Bad historical novelists assume that people always live at the spearhead of their age. Good ones, like Francesca Kay in her fourth book, know that even when the world spins ‘faster than a weathervane in a gale’, most hearts and minds will tarry in the past, behind events. The Book of Days unfolds in a village north of Oxford in 1546 and 1547, as the unnamed old king dies and the accession of his child heir brings another round of ‘newfanglery’ in faith. The ‘commotion time’ returns with all its frightening convulsions: now, ‘what was truth one year is heresy the next’.
It would be tempting to treat this book as a Catholic pushback against Hilary Mantel’s Cromwell trilogy
Despite the distant thunder of Protestant Reformation (neither word appears here), our narrator – like her kinsfolk – still inhabits a late-medieval domain. Here, ritual and custom measure out ‘the heartbeat of our lives’. In English churches you often find that the loveliest Gothic carving dates from the early 16th century – on the eve of its extinction. Wisely and beautifully, Kay commemorates this twilight flowering and the feelings that fed it.
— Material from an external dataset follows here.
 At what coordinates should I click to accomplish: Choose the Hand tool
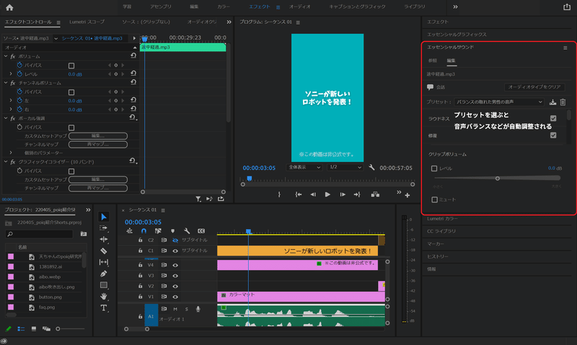pos(103,296)
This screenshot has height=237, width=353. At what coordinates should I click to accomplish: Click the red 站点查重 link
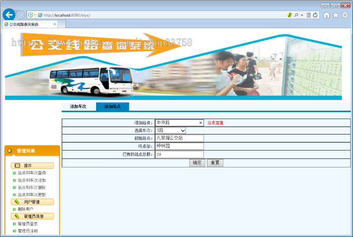pos(215,122)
In previous novels, she has written sumptuously about art (An Equal Stillness) and belief (The Translation of the Bones). Those realms join in this account by her protagonist Alice – the second wife of the stiff, secretive local squire – of the year that sees her lord die and the gusting ‘crosswinds’ of religious strife aggravate domestic rifts. Alice knows that ‘the world will not stay still’. Yet she loves the old ways, as church rites and feasts track nature’s ‘ever-turning wheel’ and the passage of the seasons. Those ceremonies keep the dead alive in requiem prayers – lost ones, such as her infant daughter, Catherine: ‘For as long as there is somebody to call you by your name, you are not forgotten.’